宮本(1989)による〔『環境経済学』(121-124p)から〕


1 アメニティとはなにか
定義

 イギリスの経済学者ミシャンは、『経済成長の代価』の中で、財産権とならんでアメニティ権の確立の必要をといている。1970年代にはいって、日本でも公害対策が一定の前進をすると、アメニティをもとめる住民の世論と運動が大きくなった。しかし、戦後の日本ではアメニティにあたるような日本語がないほど、自然や街並みなどの環境が破壊されてしまった。それだけに、改めていまアメニティの再認識とその確立がもとめられているのである。
 アメニティとは、市場価格では評価できえないものをふくむ生活環境であり、自然、歴史的文化財、街並み、風景、地域文化、コミュニティの連帯、人情、地域的公共サービス(教育、医療、福祉、犯罪防止など)、交通の便利さなどを内容としている。その具体的内容は国や時代によってちがうが、「住み心地のよさ」あるいは「快適な居住環境」を構成する複合的な要因を総称しているといってよい。
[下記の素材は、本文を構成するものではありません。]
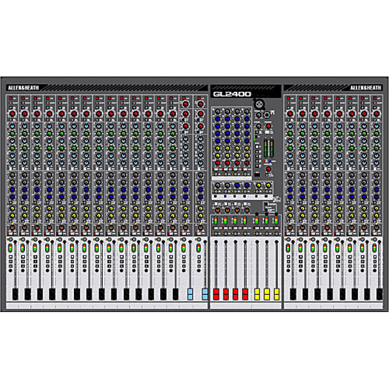389x389 pixels.
Task: Click the leftmost channel's orange pan knob
Action: point(12,227)

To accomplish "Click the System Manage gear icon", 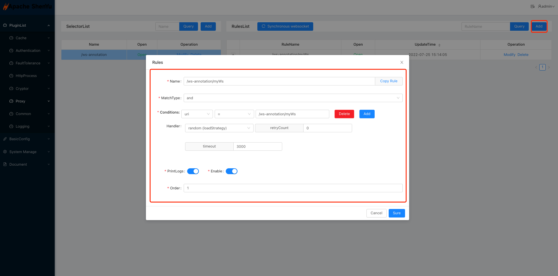I will tap(5, 152).
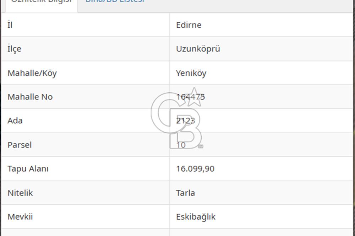Click the Edirne province value
The image size is (355, 236).
189,25
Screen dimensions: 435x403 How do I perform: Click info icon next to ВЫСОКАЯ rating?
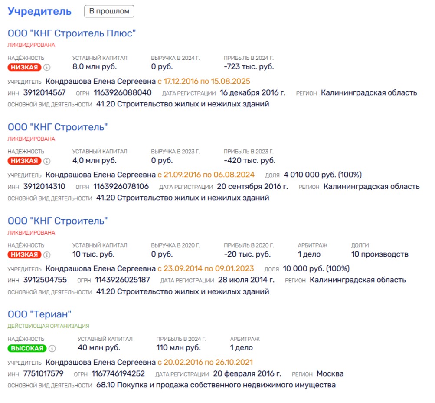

イギリスのCivil Amenities Actでは、アメニティを“the right thing in the right place”と定義している。この「しかるべきもの(たとえば住居、暖かさ、光、きれいな空気、家の中のサービスなど)がしかるべき場所にあることだ」という定義はイギリス人にとっては解かりやすい。ところが、戦後の日本の大都市住民はしかるべき住居、生活環境やコミュニティをもったことのないものが多いので、これはわかりにくい定義となってしまう。そこで少しくどくなるが、先述のように具体的内容を列挙して定義をしたのである。
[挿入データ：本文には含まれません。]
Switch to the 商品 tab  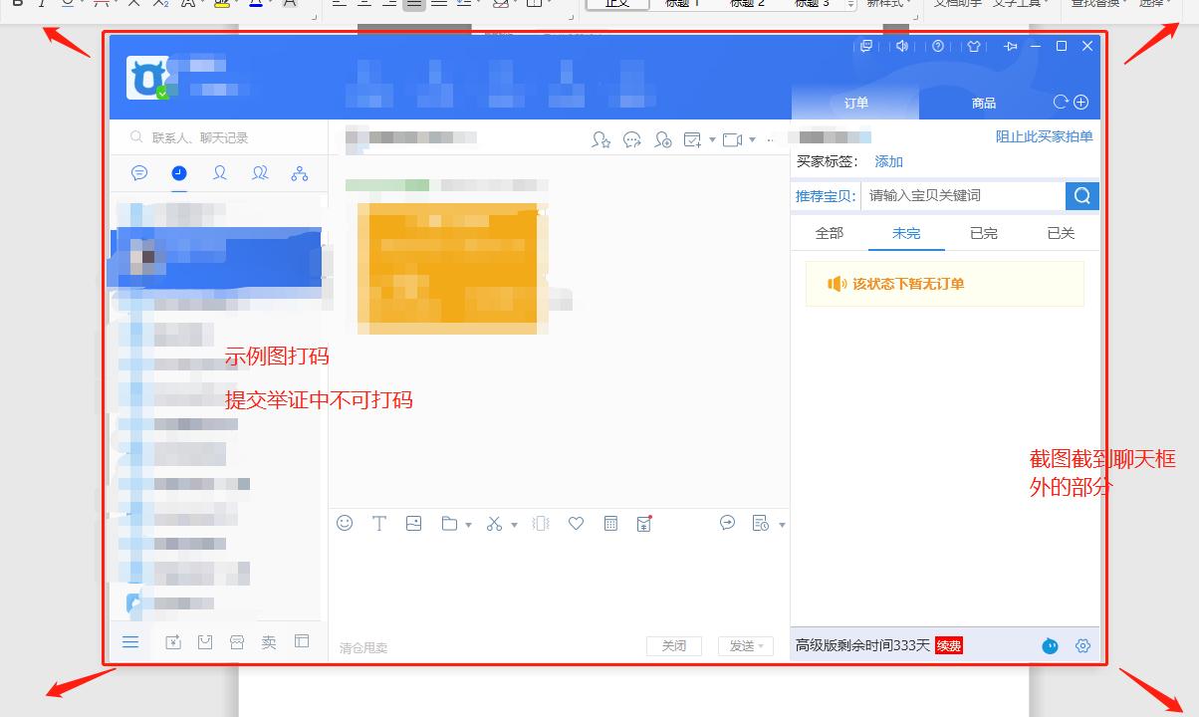click(x=982, y=102)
 自然や歴史的文化財はアメニティにとってはもっとも重要な要件だが、名鳥珍木や古文化財を鑑賞し保護すること自体が、アメニティを維持することではない。スラムの中に古墳がのこっていても、スラムにアメニティがあるとはいえない。あくまで人間の居住環境と関連して自然や歴史的文化財が保存されている場合にアメニティとなるのである。同様に、都市にすぐれた音楽家のような芸術家が居住していることがアメニティではなく、市民が日常的に容易にその音楽などの芸術を享受できることがアメニティなのである。木津川計の分類にしたがえば、高度な芸術家の「一輪文化」が開花する基盤としてのそれを鑑賞しうる多数の大衆の「草の根文化」があり、両者が結合しているような都市がアメニティをもっているといえるのである。そのいみではアメニティは抽象的な自然や文化の概念でなく、生活概念あるいは地域概念といってよい。

アメニティの経済学的特徴
 D・B・ダイヤモンドとG・S・トーリーは、アメニティは地域固有財(location-specific good)とのべたが、これが経済学的にみた第一の特徴である。つまり、その地域に住むか、そこに出かけていかぬかぎり、アメニティは享受できない。地域に固着しているので、他の財のように商品として売買するのが困難なのである。そこでアメニティは地域的不均衡があるといってよい。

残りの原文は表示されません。